Dataset rows:

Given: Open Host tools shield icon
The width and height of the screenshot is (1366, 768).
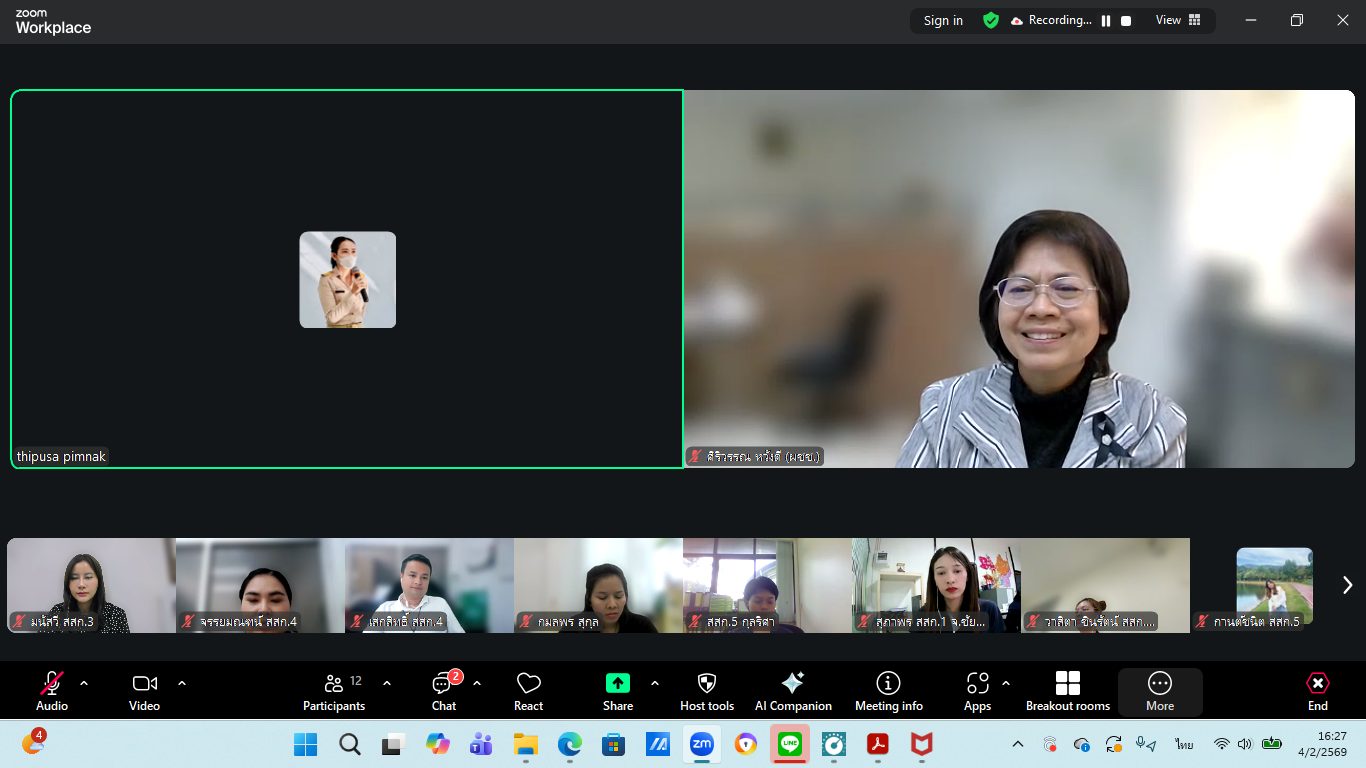Looking at the screenshot, I should [707, 691].
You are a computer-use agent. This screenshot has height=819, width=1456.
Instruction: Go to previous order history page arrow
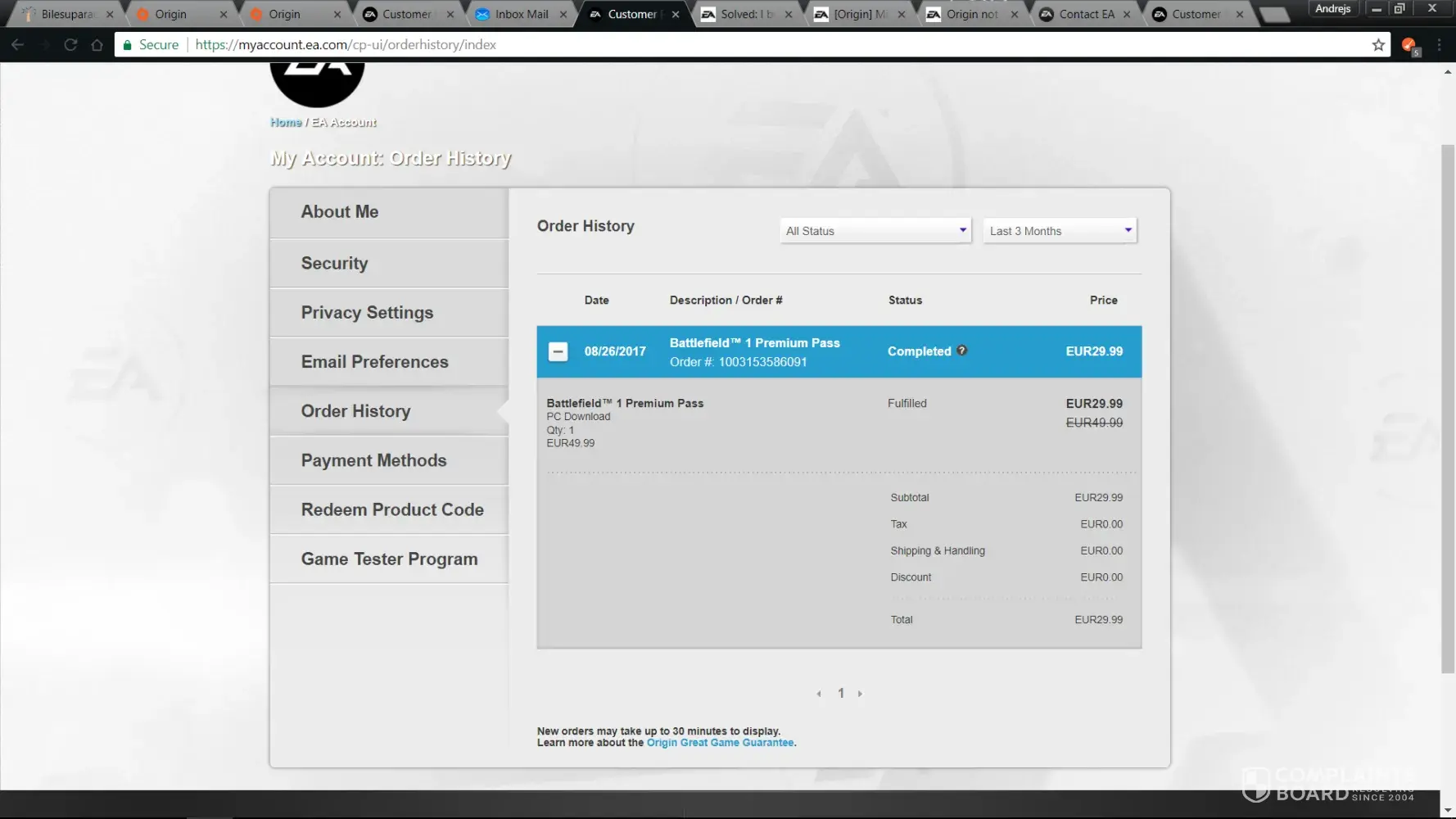tap(819, 694)
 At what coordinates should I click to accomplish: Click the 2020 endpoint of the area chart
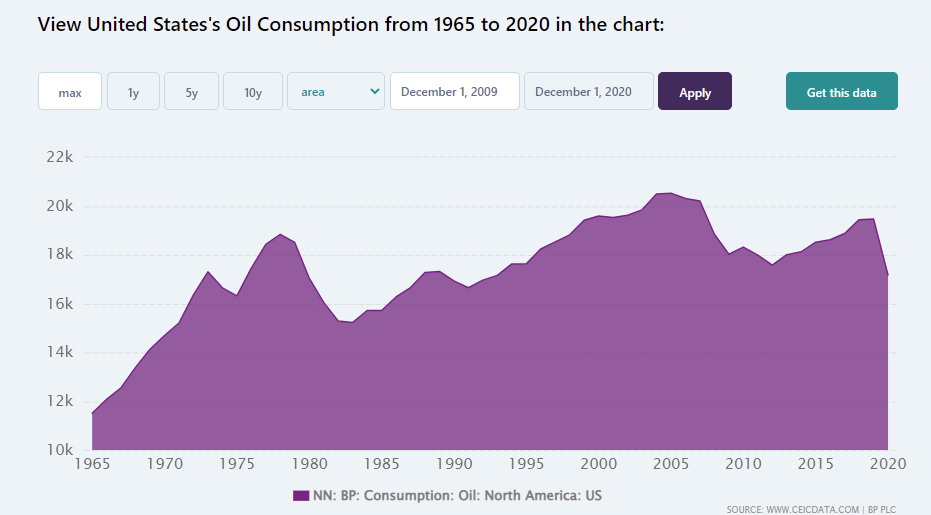coord(887,275)
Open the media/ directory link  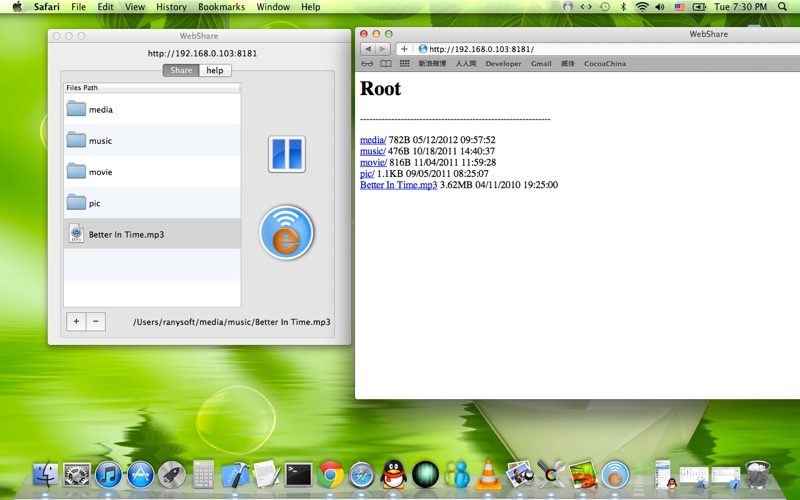[x=373, y=140]
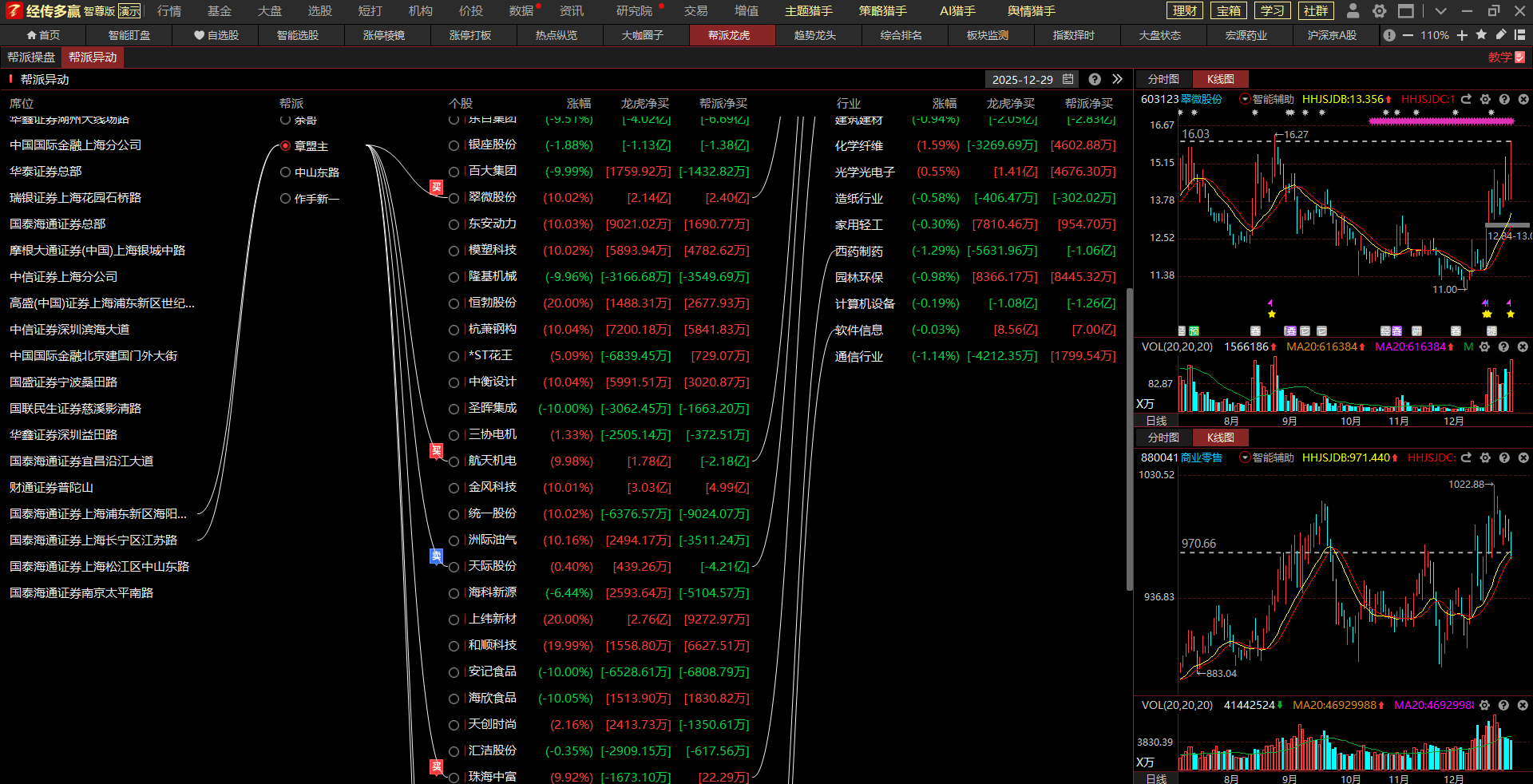Image resolution: width=1533 pixels, height=784 pixels.
Task: Switch upper chart to 分时图 view
Action: 1163,79
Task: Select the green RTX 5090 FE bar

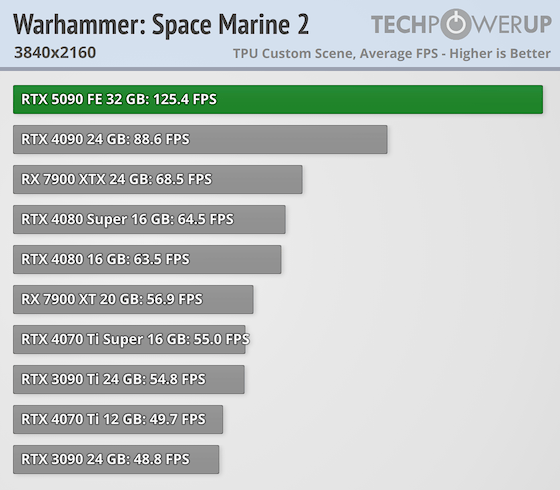Action: click(x=278, y=99)
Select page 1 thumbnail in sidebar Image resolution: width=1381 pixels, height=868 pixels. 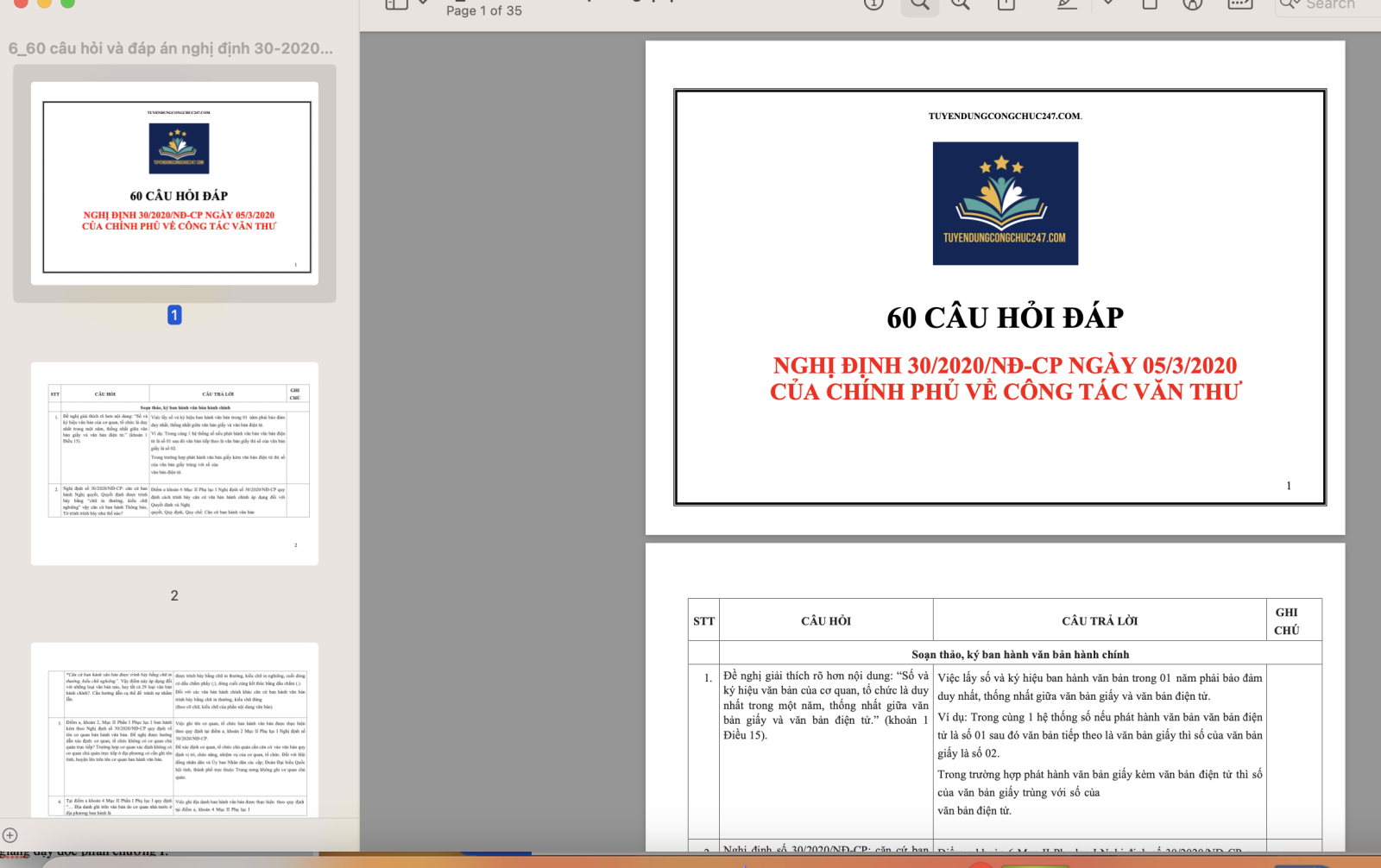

## Work instructions
Retype the data word for word, from the line containing "Task: Select the green RTX 5090 FE bar" through the end of the data, including both of those ends. Leave the pictures out.

## Correct answer
Task: Select the green RTX 5090 FE bar

Action: click(x=278, y=99)
Select page 1 thumbnail in sidebar Image resolution: width=1381 pixels, height=868 pixels. 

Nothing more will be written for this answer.